Now, the thing is, does he think that the person is on the other end is going to want to run off with him into the sunset, or is that what you are more worried about? It ain't going to happen... I would be more worried about it if he was chatting to a random person on msn, and using webcam, then I think you would have something serious to be concerned about. I would actually have to agree with DP in this.

Yeah, it is strange.... everyone has different sexual needs, and that needs to be acknowledged, and I think you do most definitely. I think just need to work through the feelings and what makes live web cams different to normal online porn for you. At the end of the day, just because it is live, doesn't really make a lot of sense for it to be different to any other porn. It isn't as if they are sitting there chatting about the weather, or other going on's in their life. The main thing is sexual gratification and reducing the sexual urge. I just think that has been missed in the communications between yourself and DP. Would you sit down and watch it with him? Although, most probably most of these types of live cams are females only, which doesn't help things, but if it was a couple, would you sit and watch it?
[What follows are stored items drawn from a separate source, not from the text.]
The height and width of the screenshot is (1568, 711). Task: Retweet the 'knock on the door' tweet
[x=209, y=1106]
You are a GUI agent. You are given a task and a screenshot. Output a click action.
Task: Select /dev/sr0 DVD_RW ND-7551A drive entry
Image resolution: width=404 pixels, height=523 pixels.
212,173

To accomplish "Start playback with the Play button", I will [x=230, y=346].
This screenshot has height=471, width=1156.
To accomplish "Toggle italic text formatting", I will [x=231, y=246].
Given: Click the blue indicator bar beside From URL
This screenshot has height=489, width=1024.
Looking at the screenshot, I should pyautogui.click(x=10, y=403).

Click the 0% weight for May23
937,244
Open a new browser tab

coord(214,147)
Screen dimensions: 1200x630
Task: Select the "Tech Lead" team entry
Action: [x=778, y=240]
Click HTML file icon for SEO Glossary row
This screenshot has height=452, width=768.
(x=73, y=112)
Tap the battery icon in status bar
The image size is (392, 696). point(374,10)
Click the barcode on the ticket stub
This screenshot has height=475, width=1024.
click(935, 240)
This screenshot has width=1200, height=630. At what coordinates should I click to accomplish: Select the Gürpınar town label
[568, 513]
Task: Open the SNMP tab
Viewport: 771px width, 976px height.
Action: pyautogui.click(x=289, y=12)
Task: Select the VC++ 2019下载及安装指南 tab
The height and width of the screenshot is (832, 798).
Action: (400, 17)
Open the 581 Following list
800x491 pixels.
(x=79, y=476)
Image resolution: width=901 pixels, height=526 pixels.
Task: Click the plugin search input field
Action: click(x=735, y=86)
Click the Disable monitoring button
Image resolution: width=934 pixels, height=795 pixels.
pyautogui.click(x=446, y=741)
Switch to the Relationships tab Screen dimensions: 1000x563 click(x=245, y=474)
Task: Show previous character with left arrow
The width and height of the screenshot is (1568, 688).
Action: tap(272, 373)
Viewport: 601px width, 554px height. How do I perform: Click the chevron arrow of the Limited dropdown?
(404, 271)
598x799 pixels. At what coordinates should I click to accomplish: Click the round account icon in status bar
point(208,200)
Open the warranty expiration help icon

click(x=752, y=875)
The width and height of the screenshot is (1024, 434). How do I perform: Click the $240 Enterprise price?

buzzskeleton · 21/10/2011 23:13

It doesn't really matter what anyone else thinks is crossing the line - for the OP, crossing the line was her dp video-camming. Didn't mind him watching, did mind him interacting. That's her prerogative.

Your deal-breakers may be different, but she gets to decide what she is willing to put up with.

AnyPhantomFucker · 21/10/2011 23:23

OP, don't let the porn pologists try and convince you that you are over reacting

you are not

your feelings are perfectly valid, and I for one admire your stance on this

I expect a man like this, with such poor impulse-control, would escalate his skanky behaviour...best you get out now before he leaves this stuff around for dc to find

or starts arranging to meet "like minded" types for "stress relief" while you hold the family together

some women will settle for that

don't be one of them

AnyPhantomFucker · 21/10/2011 23:23

apologists

Bobits · 21/10/2011 23:31

aus, i get what your saying.
I think i was hurt because he seemed to withdraw from our relationship emotionally and barely any kisses or cuddles and go off sex when i got a noticibly growing baby bump. I felt hurt because he didn't worry that my needs weren't being fulfilled. I was just to do without because he found it ackward.
I suppose it just felt he viewed me as a womb and a pair of mammary glands, instead of somewhere warm and wet. I know thats a horrible way of putting it but thats how it felt.

confidence - i think ppl watch porn because it gets them off, not because they don't feel rejected by who or what they are watching.